18 septembre > Histoire Etats-Unis

La monarchie des Bourbons au XVIIIe siècle en France, le Raj britannique en Inde au XIXe siècle et la dictature communiste en Allemagne de l’Est au XXe siècle. Robert Darnton a choisi ces trois époques pour étudier la manière dont fonctionnait la censure et comment l’Etat exerçait son pouvoir sur l’écrit, et plus particulièrement sur les écrivains.

L’ancien professeur à l’université de Princeton explore ces périodes en montrant la répression - essentiellement la prison ou le goulag - mais aussi la coopération qui se mettent en place entre les auteurs et les censeurs, les seconds appartenant quelquefois à la première catégorie.

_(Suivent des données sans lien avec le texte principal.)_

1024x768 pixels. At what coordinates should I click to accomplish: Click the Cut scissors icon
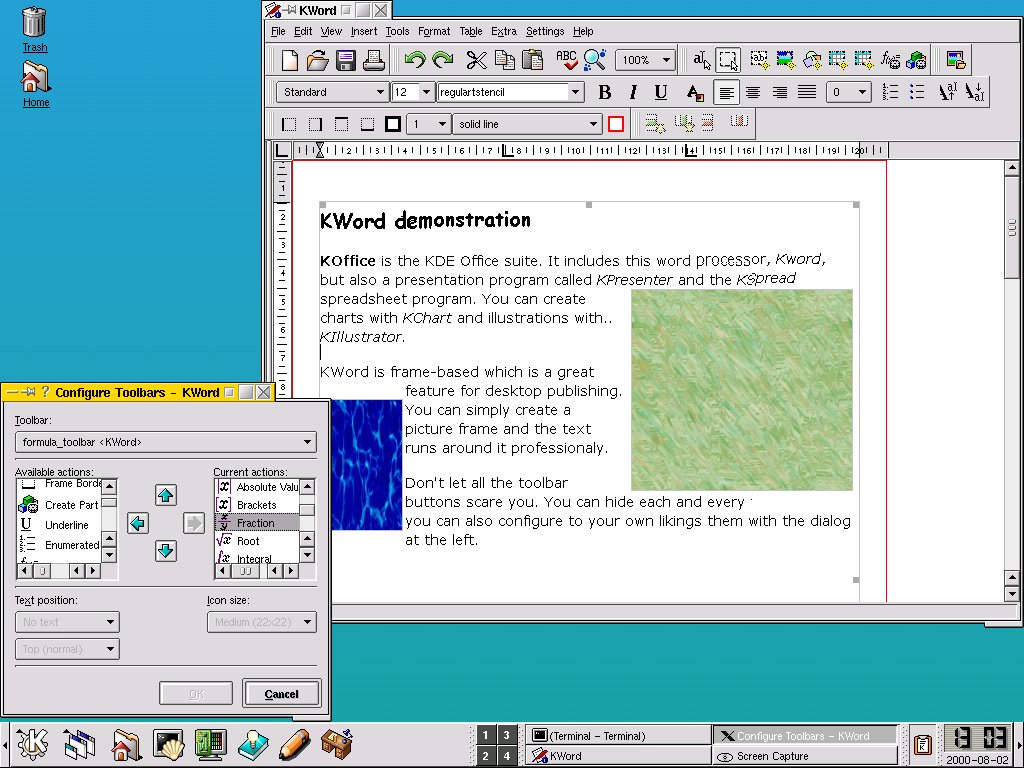476,60
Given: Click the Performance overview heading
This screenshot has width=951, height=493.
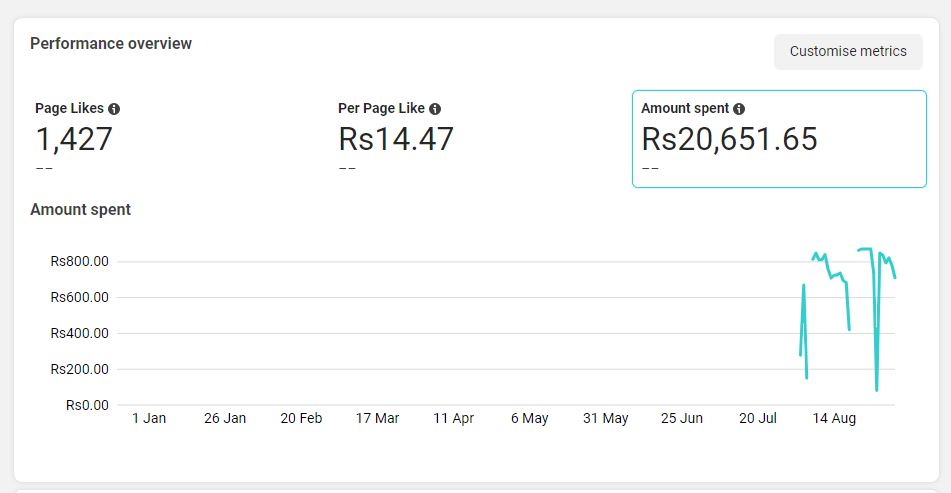Looking at the screenshot, I should click(111, 44).
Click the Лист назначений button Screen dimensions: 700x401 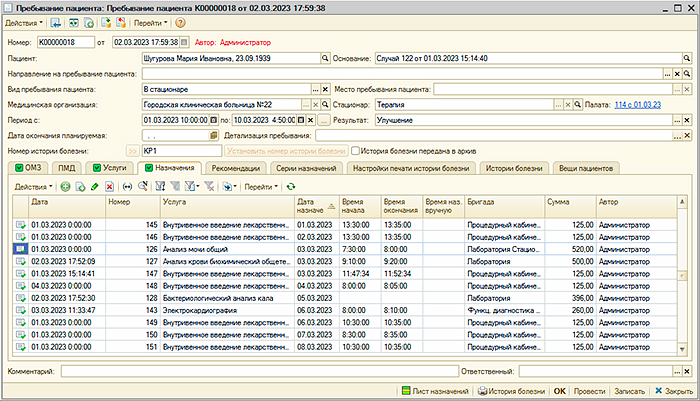[x=435, y=391]
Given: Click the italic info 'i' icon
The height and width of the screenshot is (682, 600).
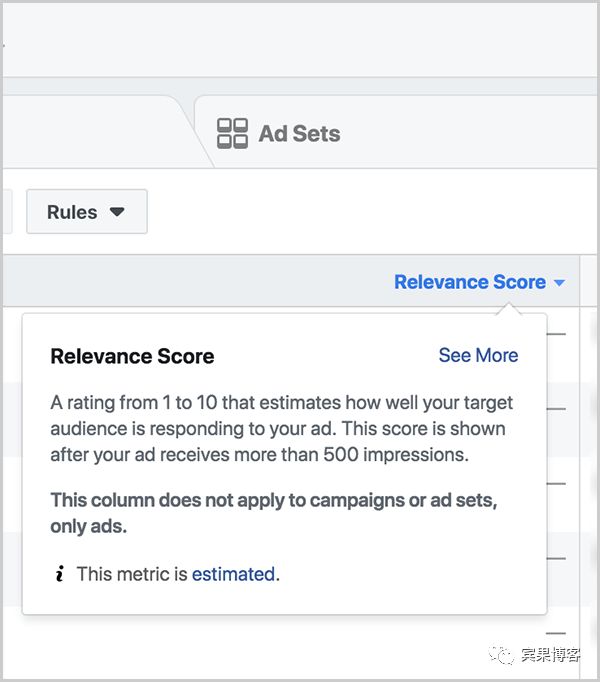Looking at the screenshot, I should 60,574.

Il n’est pas rare, surtout dans l’ex-RDA, de voir d’âpres discussions entre les uns et les autres sur un paragraphe ou une réplique. L’historien américain constate même que ces censeurs finissent par se prendre pour des éditeurs, voire des coauteurs. Et quand les ouvrages obtiennent le feu vert de l’Etat, les résumés valent pour quatrième de couverture.

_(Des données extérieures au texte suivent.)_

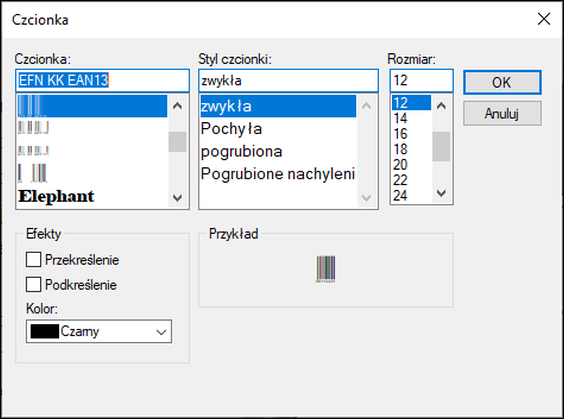This screenshot has height=419, width=564.
Task: Confirm with the OK button
Action: (x=502, y=82)
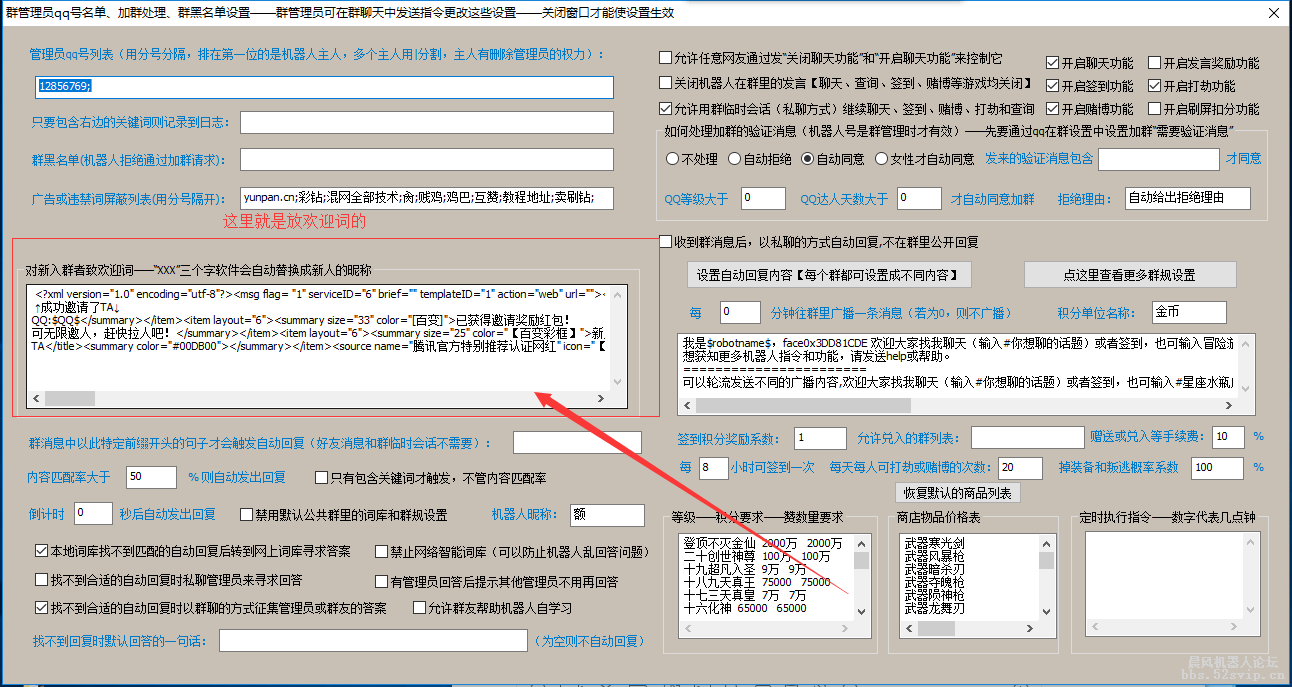The height and width of the screenshot is (687, 1292).
Task: Open 点这里查看更多群规设置
Action: [1131, 274]
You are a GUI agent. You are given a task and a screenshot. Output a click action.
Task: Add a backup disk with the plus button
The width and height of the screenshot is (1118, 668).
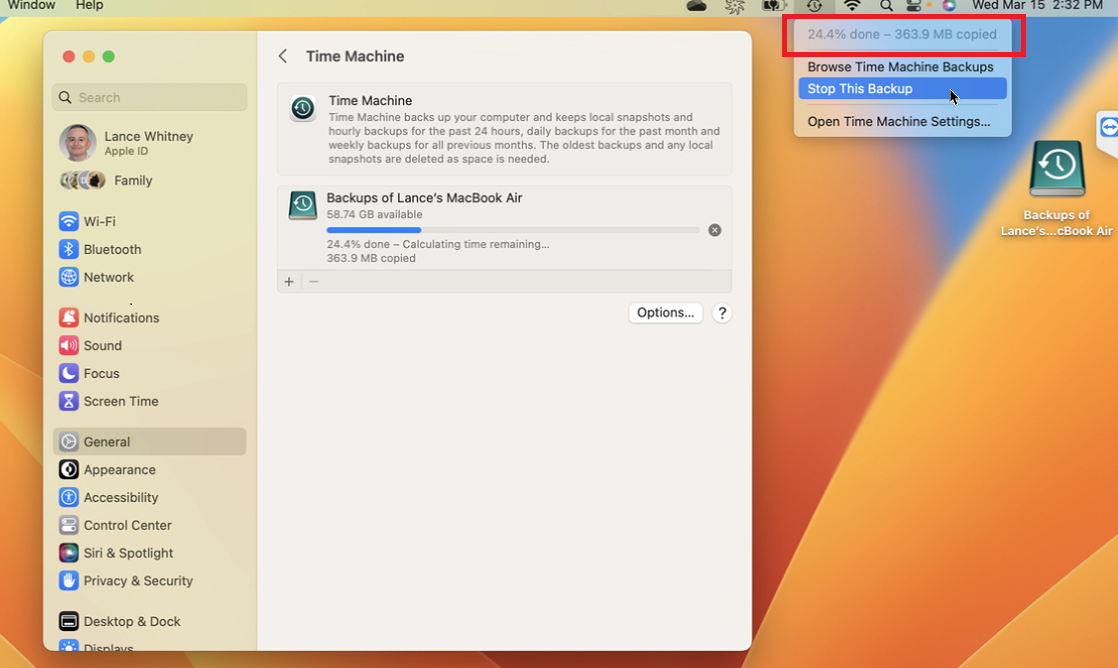[x=288, y=282]
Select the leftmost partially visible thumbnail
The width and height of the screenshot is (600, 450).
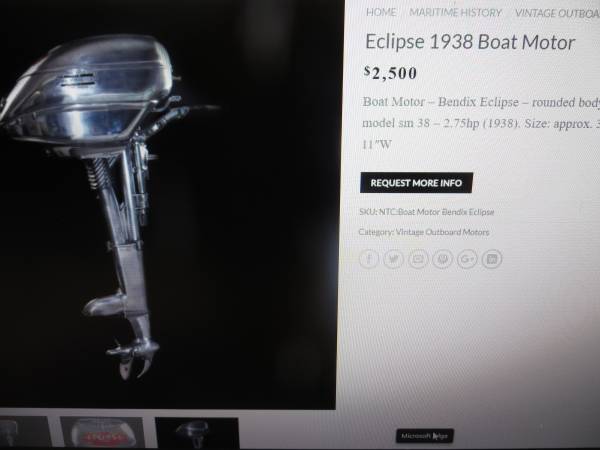tap(25, 432)
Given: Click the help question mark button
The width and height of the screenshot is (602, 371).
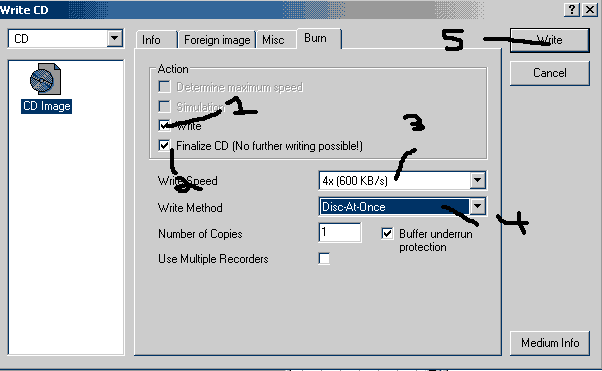Looking at the screenshot, I should tap(572, 10).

La deuxième étude de Robert Darnton examine davantage la censure en France sous les Bourbons en racontant comment la police et les écrivains jouent au chat et à la souris dans la France des Lumières. L’auteur a retrouvé dans les archives de la Bastille le dossier de quatorze personnes emprisonnées en 1749 à Paris à cause d’une chanson qui se moquait du roi Louis XV et de sa maîtresse, Madame de Pompadour, chanson que l’on peut écouter sur le site d’Harvard University Press (www.hup.harvard.edu/features/poetry-and-the-police/) interprétée par Hélène Delavault. A partir de ce fait divers, il analyse la circulation des informations politiques dans les milieux populaires parisiens analphabètes et le contournement de la censure royale par l’oralité. Il détaille l’enquête de la police qui recherche à remonter le maillage de communication, un peu comme on le ferait aujourd’hui avec les réseaux sociaux.

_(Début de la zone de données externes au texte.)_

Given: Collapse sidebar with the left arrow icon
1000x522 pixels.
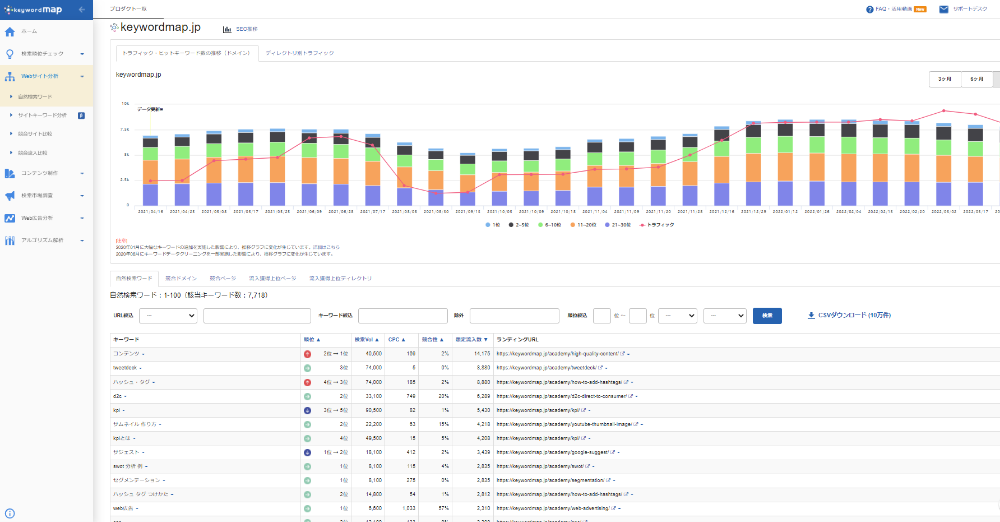Looking at the screenshot, I should click(x=81, y=9).
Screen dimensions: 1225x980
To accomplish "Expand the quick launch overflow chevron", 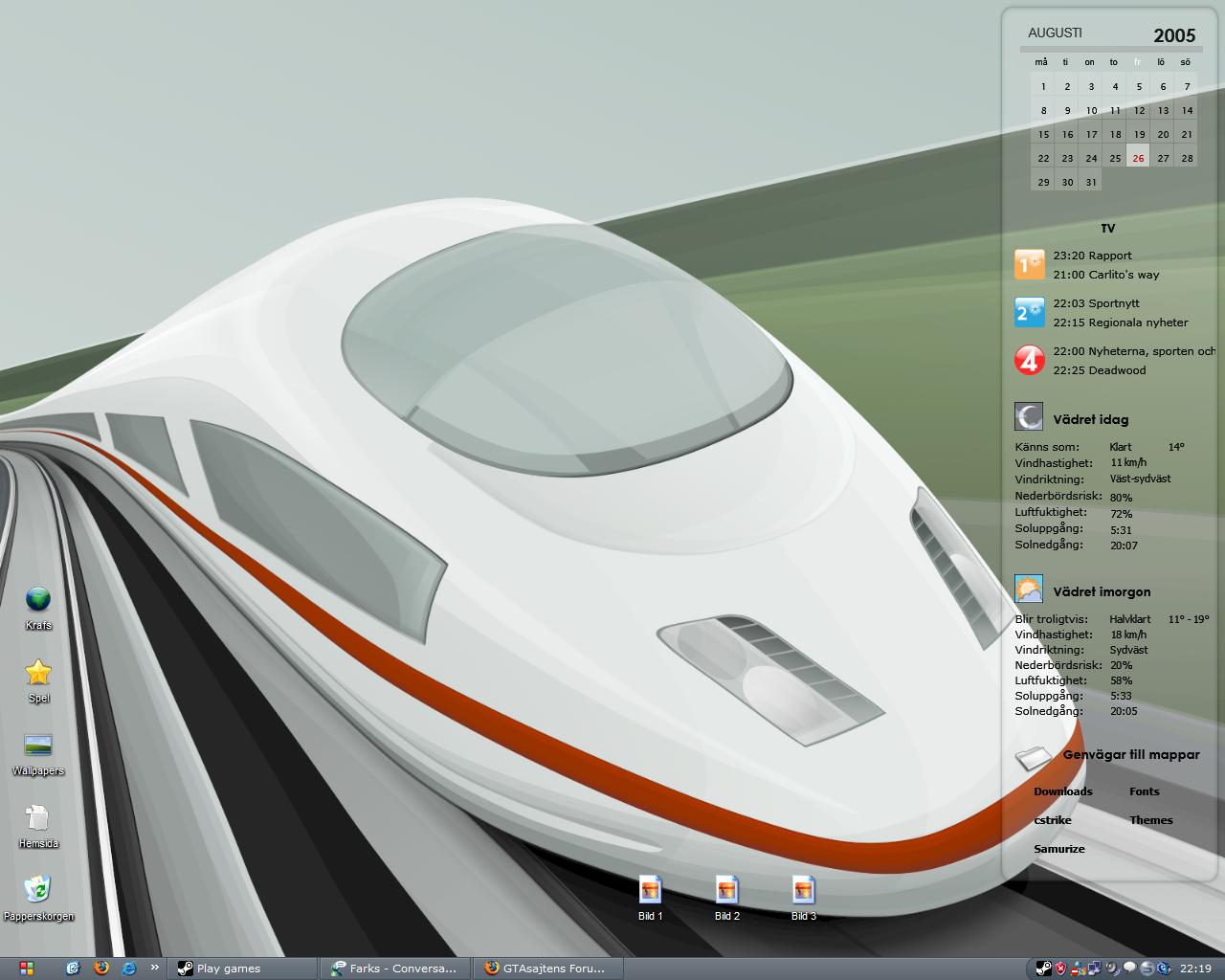I will (155, 968).
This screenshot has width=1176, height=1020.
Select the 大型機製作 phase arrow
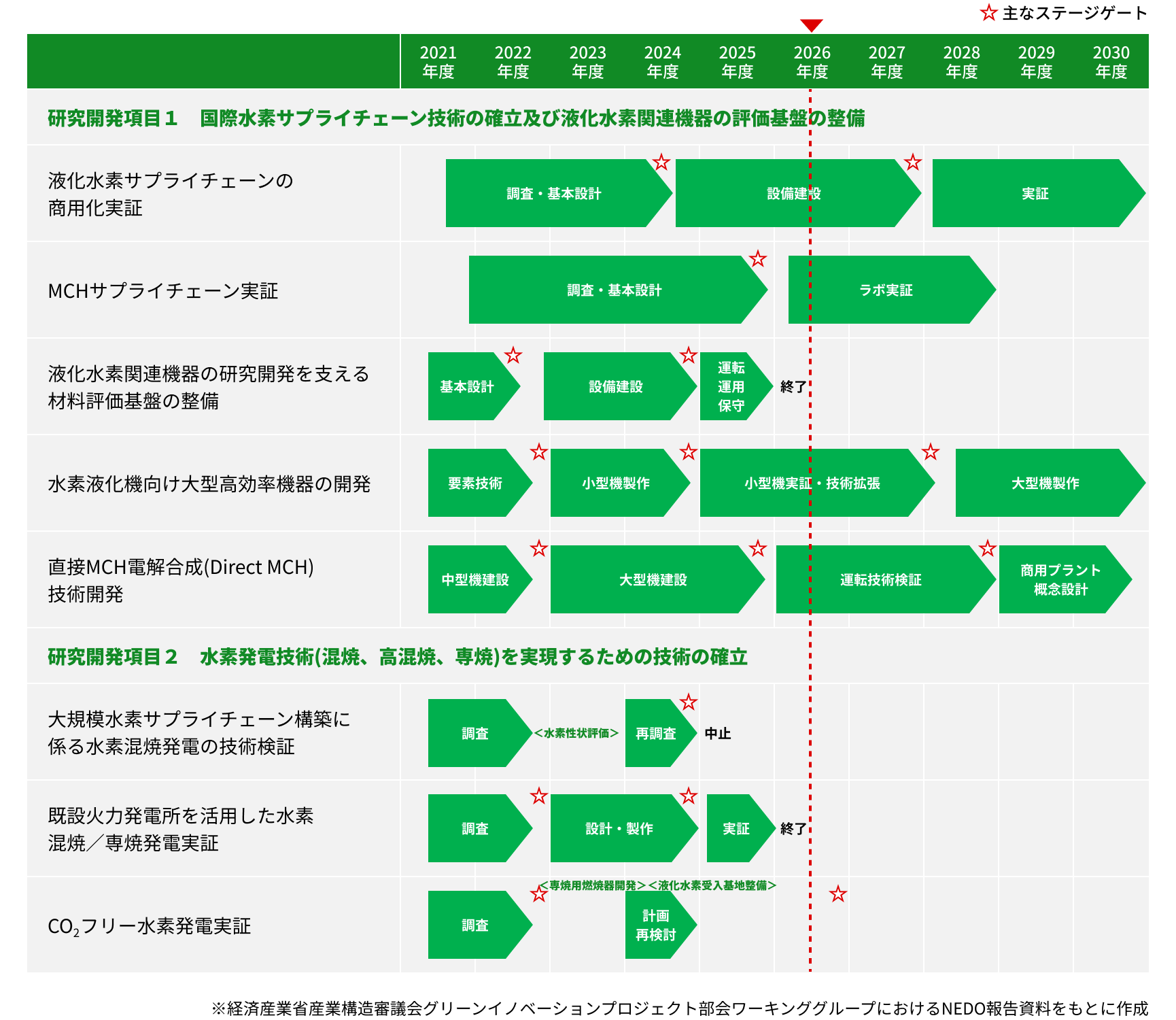point(1050,483)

Ces deux travaux très originaux tranchent avec la vision manichéenne de la censure. Ils font comprendre que le phénomène n’a pas disparu à l’heure d’Internet et des grands systèmes d’écoute. A 75 ans, celui qui est aujourd’hui le président des bibliothèques de l’université Harvard et qui a beaucoup œuvré pour la diffusion des textes en dehors des pressions exercées par le marché nous rappelle à la vigilance. L. L.